Thirdly, we show that the FARMS evaluation of the ESD is stable, which demonstrates that most sensitivity is from pruning itself. In Figure 1, we plot the layer-wise sparsity ratios assigned by FARMS across 4 × 4 different window sizes and sampling steps. We observe that the differences in sparsity ratio assignments across these settings are not significant. However, the assignment from the best FARMS setting is still distinct from the worst setting, which explains the performance difference.
[4] Yin, Lu, You Wu, Zhenyu Zhang, Cheng-Yu Hsieh, Yaqing Wang, Yiling Jia, Gen Li et al. "Outlier weighed layerwise sparsity (owl): A missing secret sauce for pruning llms to high sparsity." arXiv preprint arXiv:2310.05175 (2023).
Question 2
We are unsure what "parametric adjustment" means and kindly request the reviewer to clarify.

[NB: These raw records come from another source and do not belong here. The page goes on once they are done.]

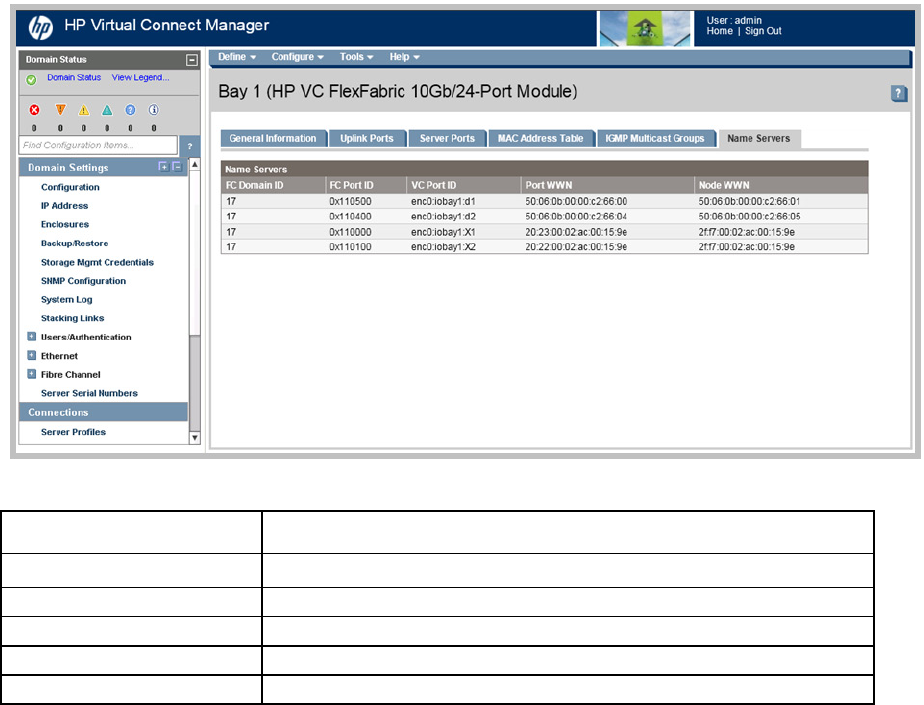The height and width of the screenshot is (705, 924).
Task: Expand the Users/Authentication tree node
Action: pyautogui.click(x=32, y=337)

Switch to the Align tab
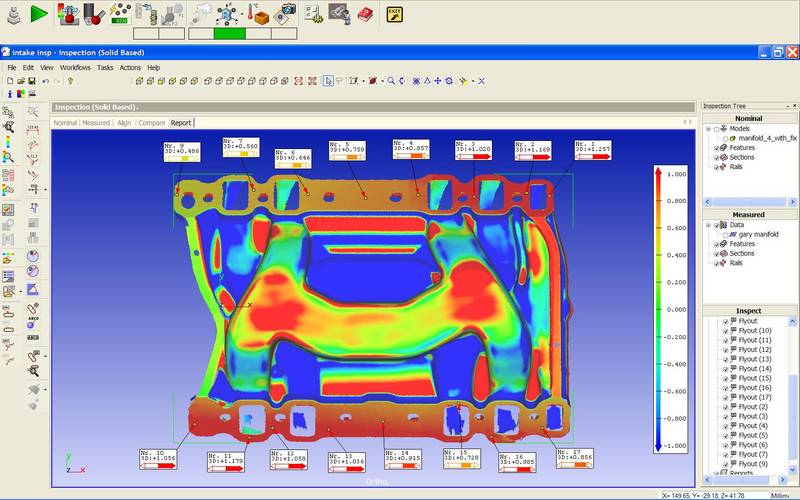124,123

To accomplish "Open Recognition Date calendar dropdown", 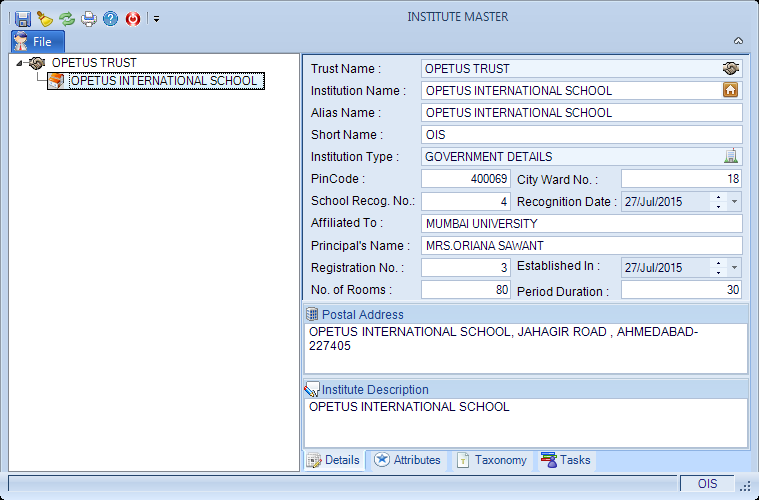I will (734, 202).
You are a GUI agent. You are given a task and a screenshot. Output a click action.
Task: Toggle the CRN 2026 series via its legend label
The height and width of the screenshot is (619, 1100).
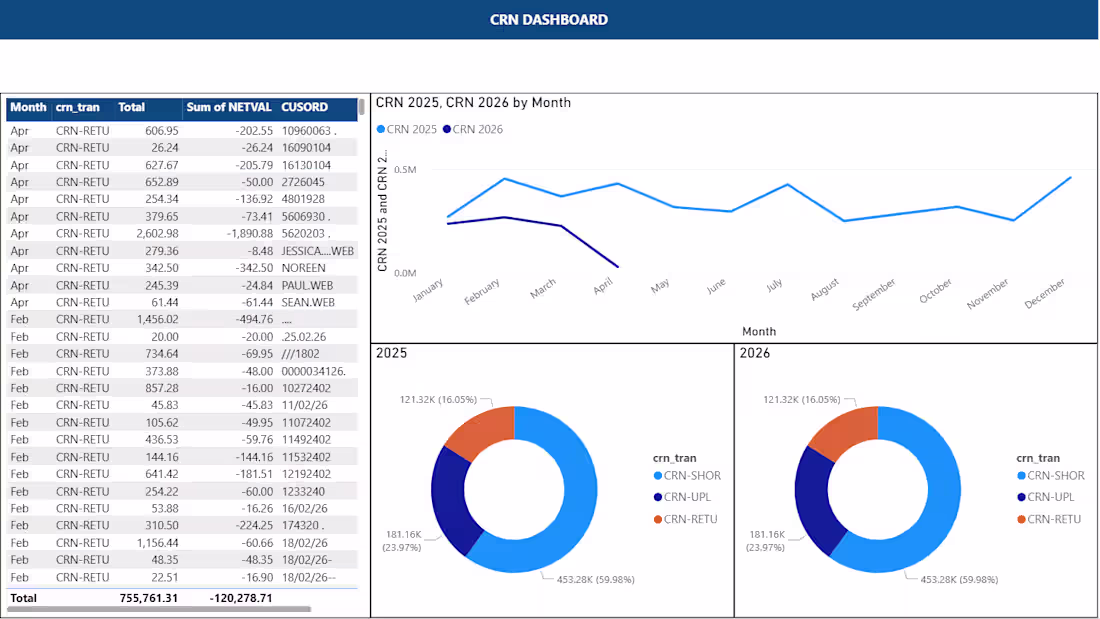[478, 129]
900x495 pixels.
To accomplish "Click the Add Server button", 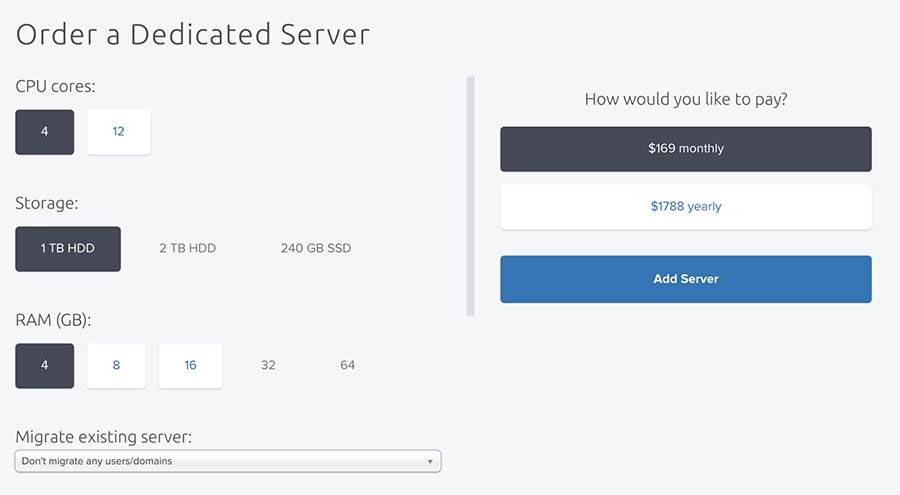I will pyautogui.click(x=686, y=279).
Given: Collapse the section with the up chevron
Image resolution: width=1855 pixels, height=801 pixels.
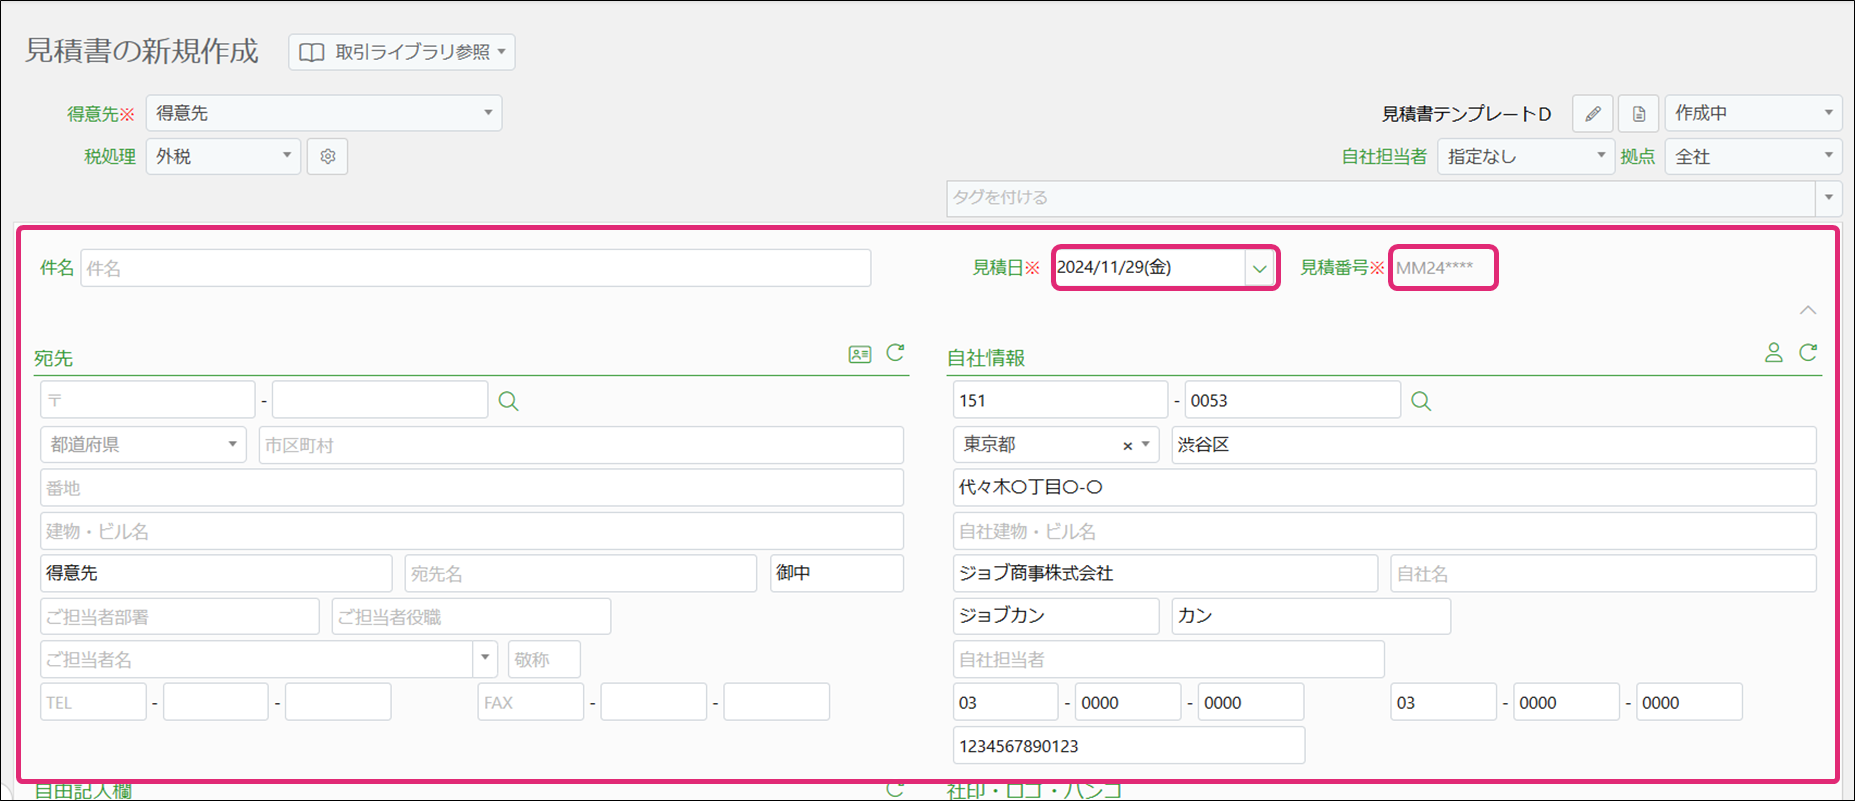Looking at the screenshot, I should [1807, 310].
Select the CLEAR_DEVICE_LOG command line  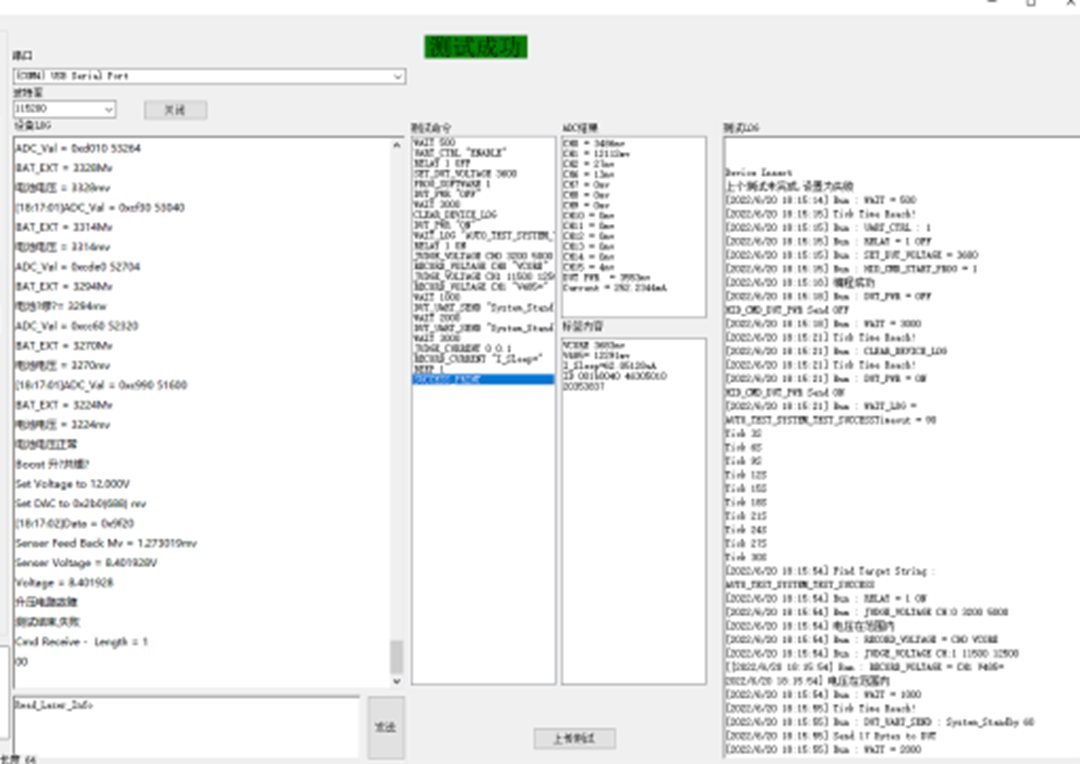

If it refers to the "change of variable" method in the Marchenko–Pastur pdf function, this is challenging because the ESD transitions smoothly from Marchenko–Pastur to heavy-tailed in a way that is difficult to quantify precisely. If "parametric adjustment" instead refers to other hyperparameter assignment approaches, those are orthogonal to FARMS and can be combined with it.
Additional experiments
Experiments to answer all reviewers' questions can be found here.
I appreciate the author's response find most of my points addressed. I will increase my score to a 4.
This paper introduces a method based on weight matrix subsampling that removes the spectral bias induced by matrix rectangularity, thereby facilitating more robust and comparable measurements of matrices' spectral heavy-tailedness, a property previously shown to correlate with model performance in some circumstances.
The reviewers found the paper to be well-written and the experiments thorough, with the proposed method delivering consistent downstream performance gains relative to the baselines considered; on the other hand, there were some concerns about the theoretical justification. Given the empirical nature of the paper, and the slightly loose motivations regarding the heavy-tailed metrics in the first place, it seems entirely reasonable to focus on the experimental results rather than a precise formulation of the theory behind the subsampling approach. As such, I think the ICML community will find this paper valuable and I recommend acceptance.